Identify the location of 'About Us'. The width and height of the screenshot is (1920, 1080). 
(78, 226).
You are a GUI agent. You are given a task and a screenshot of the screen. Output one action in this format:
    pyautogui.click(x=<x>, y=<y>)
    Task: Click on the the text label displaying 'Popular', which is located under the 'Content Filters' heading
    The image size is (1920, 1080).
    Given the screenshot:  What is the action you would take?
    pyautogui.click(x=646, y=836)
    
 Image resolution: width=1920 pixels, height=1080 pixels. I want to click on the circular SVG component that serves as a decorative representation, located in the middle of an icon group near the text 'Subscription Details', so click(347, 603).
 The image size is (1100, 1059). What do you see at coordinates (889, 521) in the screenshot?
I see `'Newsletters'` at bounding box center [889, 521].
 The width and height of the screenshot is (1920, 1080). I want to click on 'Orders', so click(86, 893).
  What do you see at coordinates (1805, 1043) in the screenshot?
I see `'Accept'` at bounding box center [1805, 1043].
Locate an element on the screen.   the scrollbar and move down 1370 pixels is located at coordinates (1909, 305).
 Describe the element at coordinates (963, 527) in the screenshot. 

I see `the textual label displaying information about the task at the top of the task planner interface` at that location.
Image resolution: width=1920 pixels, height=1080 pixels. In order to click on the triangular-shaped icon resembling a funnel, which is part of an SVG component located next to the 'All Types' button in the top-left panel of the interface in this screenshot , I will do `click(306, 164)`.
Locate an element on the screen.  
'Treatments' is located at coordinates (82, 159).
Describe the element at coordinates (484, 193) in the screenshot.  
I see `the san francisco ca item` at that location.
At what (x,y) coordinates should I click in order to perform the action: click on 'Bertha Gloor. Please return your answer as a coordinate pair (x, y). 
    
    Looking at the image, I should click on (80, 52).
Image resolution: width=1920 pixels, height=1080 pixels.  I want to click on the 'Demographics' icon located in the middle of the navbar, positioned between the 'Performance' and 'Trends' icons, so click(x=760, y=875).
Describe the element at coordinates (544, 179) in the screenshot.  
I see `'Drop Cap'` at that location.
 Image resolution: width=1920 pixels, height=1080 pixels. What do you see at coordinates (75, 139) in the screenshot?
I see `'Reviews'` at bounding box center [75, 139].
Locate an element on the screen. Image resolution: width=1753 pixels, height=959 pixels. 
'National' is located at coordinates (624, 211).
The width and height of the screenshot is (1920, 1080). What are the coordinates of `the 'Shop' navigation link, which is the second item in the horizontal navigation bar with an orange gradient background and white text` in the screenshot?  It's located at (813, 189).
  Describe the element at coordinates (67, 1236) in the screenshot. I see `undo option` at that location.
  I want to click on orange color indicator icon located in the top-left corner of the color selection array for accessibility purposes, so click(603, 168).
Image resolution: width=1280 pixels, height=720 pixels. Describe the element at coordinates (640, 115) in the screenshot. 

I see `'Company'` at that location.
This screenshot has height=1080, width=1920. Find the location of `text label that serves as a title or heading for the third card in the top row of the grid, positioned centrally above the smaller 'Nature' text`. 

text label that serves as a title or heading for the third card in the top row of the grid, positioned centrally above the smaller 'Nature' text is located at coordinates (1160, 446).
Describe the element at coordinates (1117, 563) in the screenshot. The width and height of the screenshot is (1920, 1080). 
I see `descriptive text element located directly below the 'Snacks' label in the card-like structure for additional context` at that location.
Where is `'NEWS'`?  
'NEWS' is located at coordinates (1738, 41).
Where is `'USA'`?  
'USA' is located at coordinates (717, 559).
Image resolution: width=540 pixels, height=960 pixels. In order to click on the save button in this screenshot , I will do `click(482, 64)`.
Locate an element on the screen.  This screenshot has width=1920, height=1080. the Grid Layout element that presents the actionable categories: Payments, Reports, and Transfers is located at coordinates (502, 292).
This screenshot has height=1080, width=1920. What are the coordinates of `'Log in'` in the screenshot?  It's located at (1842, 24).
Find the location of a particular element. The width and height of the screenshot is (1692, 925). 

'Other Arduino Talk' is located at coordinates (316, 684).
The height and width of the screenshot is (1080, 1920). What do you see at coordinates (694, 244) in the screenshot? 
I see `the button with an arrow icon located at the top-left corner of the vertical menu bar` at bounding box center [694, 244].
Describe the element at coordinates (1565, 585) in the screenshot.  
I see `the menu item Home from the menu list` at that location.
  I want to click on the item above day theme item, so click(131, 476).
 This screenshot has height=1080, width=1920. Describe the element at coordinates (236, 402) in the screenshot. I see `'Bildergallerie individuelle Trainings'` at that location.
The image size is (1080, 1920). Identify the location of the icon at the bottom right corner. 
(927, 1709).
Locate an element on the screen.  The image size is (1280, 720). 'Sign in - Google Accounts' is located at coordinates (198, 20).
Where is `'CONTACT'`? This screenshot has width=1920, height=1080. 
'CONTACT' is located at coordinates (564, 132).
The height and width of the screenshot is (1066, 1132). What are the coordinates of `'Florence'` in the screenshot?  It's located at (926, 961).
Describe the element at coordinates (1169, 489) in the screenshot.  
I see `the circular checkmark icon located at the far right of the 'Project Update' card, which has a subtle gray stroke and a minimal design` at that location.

REQUIRED TASK - Can you write out all of the records above again, replacing "Locate an element on the screen" with "Find an element on the screen" and leaving everything else unchanged?

OUTPUT -
Identify the location of 'About Us'. The width and height of the screenshot is (1920, 1080). 
(78, 226).
You are a GUI agent. You are given a task and a screenshot of the screen. Output one action in this format:
    pyautogui.click(x=<x>, y=<y>)
    Task: Click on the the text label displaying 'Popular', which is located under the 'Content Filters' heading
    The image size is (1920, 1080).
    Given the screenshot:  What is the action you would take?
    pyautogui.click(x=646, y=836)
    
 Image resolution: width=1920 pixels, height=1080 pixels. I want to click on the circular SVG component that serves as a decorative representation, located in the middle of an icon group near the text 'Subscription Details', so click(347, 603).
 The image size is (1100, 1059). What do you see at coordinates (889, 521) in the screenshot?
I see `'Newsletters'` at bounding box center [889, 521].
 The width and height of the screenshot is (1920, 1080). I want to click on 'Orders', so click(86, 893).
  What do you see at coordinates (1805, 1043) in the screenshot?
I see `'Accept'` at bounding box center [1805, 1043].
Find an element on the screen.   the scrollbar and move down 1370 pixels is located at coordinates (1909, 305).
 Describe the element at coordinates (963, 527) in the screenshot. 

I see `the textual label displaying information about the task at the top of the task planner interface` at that location.
Image resolution: width=1920 pixels, height=1080 pixels. In order to click on the triangular-shaped icon resembling a funnel, which is part of an SVG component located next to the 'All Types' button in the top-left panel of the interface in this screenshot , I will do `click(306, 164)`.
Find an element on the screen.  
'Treatments' is located at coordinates (82, 159).
Describe the element at coordinates (484, 193) in the screenshot.  
I see `the san francisco ca item` at that location.
At what (x,y) coordinates should I click in order to perform the action: click on 'Bertha Gloor. Please return your answer as a coordinate pair (x, y). 
    
    Looking at the image, I should click on (80, 52).
Image resolution: width=1920 pixels, height=1080 pixels.  I want to click on the 'Demographics' icon located in the middle of the navbar, positioned between the 'Performance' and 'Trends' icons, so click(x=760, y=875).
Describe the element at coordinates (544, 179) in the screenshot.  
I see `'Drop Cap'` at that location.
 Image resolution: width=1920 pixels, height=1080 pixels. What do you see at coordinates (75, 139) in the screenshot?
I see `'Reviews'` at bounding box center [75, 139].
Find an element on the screen. Image resolution: width=1753 pixels, height=959 pixels. 
'National' is located at coordinates (624, 211).
The width and height of the screenshot is (1920, 1080). What are the coordinates of `the 'Shop' navigation link, which is the second item in the horizontal navigation bar with an orange gradient background and white text` in the screenshot?  It's located at (813, 189).
  Describe the element at coordinates (67, 1236) in the screenshot. I see `undo option` at that location.
  I want to click on orange color indicator icon located in the top-left corner of the color selection array for accessibility purposes, so click(603, 168).
Image resolution: width=1280 pixels, height=720 pixels. Describe the element at coordinates (640, 115) in the screenshot. 

I see `'Company'` at that location.
This screenshot has height=1080, width=1920. Find the location of `text label that serves as a title or heading for the third card in the top row of the grid, positioned centrally above the smaller 'Nature' text`. 

text label that serves as a title or heading for the third card in the top row of the grid, positioned centrally above the smaller 'Nature' text is located at coordinates (1160, 446).
Describe the element at coordinates (1117, 563) in the screenshot. The width and height of the screenshot is (1920, 1080). 
I see `descriptive text element located directly below the 'Snacks' label in the card-like structure for additional context` at that location.
Where is `'NEWS'`?  
'NEWS' is located at coordinates (1738, 41).
Where is `'USA'`?  
'USA' is located at coordinates (717, 559).
Image resolution: width=540 pixels, height=960 pixels. In order to click on the save button in this screenshot , I will do `click(482, 64)`.
Find an element on the screen.  This screenshot has width=1920, height=1080. the Grid Layout element that presents the actionable categories: Payments, Reports, and Transfers is located at coordinates (502, 292).
This screenshot has height=1080, width=1920. What are the coordinates of `'Log in'` in the screenshot?  It's located at (1842, 24).
Find the location of a particular element. The width and height of the screenshot is (1692, 925). 

'Other Arduino Talk' is located at coordinates (316, 684).
The height and width of the screenshot is (1080, 1920). What do you see at coordinates (694, 244) in the screenshot? 
I see `the button with an arrow icon located at the top-left corner of the vertical menu bar` at bounding box center [694, 244].
Describe the element at coordinates (1565, 585) in the screenshot.  
I see `the menu item Home from the menu list` at that location.
  I want to click on the item above day theme item, so click(131, 476).
 This screenshot has height=1080, width=1920. Describe the element at coordinates (236, 402) in the screenshot. I see `'Bildergallerie individuelle Trainings'` at that location.
The image size is (1080, 1920). Identify the location of the icon at the bottom right corner. 
(927, 1709).
Find an element on the screen.  The image size is (1280, 720). 'Sign in - Google Accounts' is located at coordinates (198, 20).
Where is `'CONTACT'`? This screenshot has width=1920, height=1080. 
'CONTACT' is located at coordinates (564, 132).
The height and width of the screenshot is (1066, 1132). What are the coordinates of `'Florence'` in the screenshot?  It's located at (926, 961).
Describe the element at coordinates (1169, 489) in the screenshot.  
I see `the circular checkmark icon located at the far right of the 'Project Update' card, which has a subtle gray stroke and a minimal design` at that location.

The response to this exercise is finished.